I'm Scared

It takes a lot to scare me. I'm a strong woman. Like Juzy always say - an alpha female. I have always known that I can survive in any environment and excel. New places, beginnings - no problem. So why is it then that after receiving the pre-deployment email last week, I have been a WRECK

I'm scared not knowing what the future holds for me there.
I'm scared I'm making a huge mistake. For me. For Jong. Most especially Jonnor.
I'm scared Iife will be worse for me there. For us.
I'm scared I will fail.
I'm scared to end up in a lousy company with even lousier co-workers.
I'm scared not being able to be there for Jonnor.
I'm scared something bad will happen to me.
I'm scared of coming back home empty-handed.

I don't know why I'm so worried now when these things doesn't faze me before. 
Is it because of Jonnor? Because it's not just about me anymore? There's a human being, a child, who will be affected by any decision I make so I have to ensure that I only choose the best one? 
And why am I stressed about these things all of a sudden when it was I who wanted this in the first place? I had worked for this chance! And I waited patiently.
Am I not prepared? I had 17 months of preparation for this!
Isn't this the goal? The lifelong dream of growing old in a 1st world country? So why am I rattled when the time came to officially start it?
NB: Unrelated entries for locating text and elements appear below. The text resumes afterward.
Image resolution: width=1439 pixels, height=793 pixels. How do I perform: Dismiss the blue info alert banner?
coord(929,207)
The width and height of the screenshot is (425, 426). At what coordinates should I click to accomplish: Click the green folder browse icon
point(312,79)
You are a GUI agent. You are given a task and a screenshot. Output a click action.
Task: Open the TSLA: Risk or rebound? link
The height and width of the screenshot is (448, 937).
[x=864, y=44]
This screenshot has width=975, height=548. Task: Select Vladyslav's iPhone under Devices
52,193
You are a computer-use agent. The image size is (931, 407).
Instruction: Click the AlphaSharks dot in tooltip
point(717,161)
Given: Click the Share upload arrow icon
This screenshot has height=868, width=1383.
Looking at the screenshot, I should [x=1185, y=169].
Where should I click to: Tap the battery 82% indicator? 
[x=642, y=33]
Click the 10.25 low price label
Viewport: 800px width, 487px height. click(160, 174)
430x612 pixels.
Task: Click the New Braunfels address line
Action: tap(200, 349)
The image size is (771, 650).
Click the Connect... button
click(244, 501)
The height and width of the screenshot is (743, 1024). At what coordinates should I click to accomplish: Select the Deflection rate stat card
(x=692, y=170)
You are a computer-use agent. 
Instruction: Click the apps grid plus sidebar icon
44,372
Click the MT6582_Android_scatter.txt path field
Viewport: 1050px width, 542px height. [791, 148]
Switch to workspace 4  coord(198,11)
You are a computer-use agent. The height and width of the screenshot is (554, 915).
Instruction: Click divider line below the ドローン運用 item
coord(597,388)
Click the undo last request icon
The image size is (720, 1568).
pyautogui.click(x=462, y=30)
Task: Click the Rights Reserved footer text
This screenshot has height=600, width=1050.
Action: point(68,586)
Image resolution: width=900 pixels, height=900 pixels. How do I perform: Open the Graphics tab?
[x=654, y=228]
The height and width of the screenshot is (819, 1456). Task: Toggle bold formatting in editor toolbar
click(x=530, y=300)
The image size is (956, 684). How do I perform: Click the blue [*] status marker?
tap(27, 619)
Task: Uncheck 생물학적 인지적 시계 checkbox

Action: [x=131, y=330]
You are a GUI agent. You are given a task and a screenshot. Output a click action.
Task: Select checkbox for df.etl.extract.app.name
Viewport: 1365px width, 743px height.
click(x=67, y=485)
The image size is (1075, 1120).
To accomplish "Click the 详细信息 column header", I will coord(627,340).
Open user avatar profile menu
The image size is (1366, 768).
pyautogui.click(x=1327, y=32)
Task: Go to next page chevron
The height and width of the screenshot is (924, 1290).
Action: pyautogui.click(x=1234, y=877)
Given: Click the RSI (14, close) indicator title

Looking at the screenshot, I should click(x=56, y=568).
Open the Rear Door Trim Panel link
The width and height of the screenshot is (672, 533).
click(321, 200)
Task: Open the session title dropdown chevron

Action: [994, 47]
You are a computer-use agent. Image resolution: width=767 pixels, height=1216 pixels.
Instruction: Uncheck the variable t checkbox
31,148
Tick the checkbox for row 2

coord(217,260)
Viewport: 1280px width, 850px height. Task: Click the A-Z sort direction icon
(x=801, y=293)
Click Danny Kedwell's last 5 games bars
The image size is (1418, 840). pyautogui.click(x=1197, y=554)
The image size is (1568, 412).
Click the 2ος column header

I am not able to sleep soundly or eat properly this past week. It's like I'm in a state of panic all the time. I have approximately 17 days left and I don't know where to start or how. I can't think straight. I need more time. Time to get my shit together. Time to mentally and emotionally set myself up for this. But as my batchmate in the US said: "If they say you gotta go, you gotta go!"







Comments

  1. Huh! It is not like you are going out of the country for the first time to work. You eat English for breakfast so why be afraid going to an English-speaking nation when you didn’t feel the same going to an Arab country? You are going to a place where you have adopted family, friends and cousins not to mention that Hollywood have brought the American culture to the Filipino consciousness. USA is probably the only place in the entire planet where an educated Filipino can go and immediately feel at home.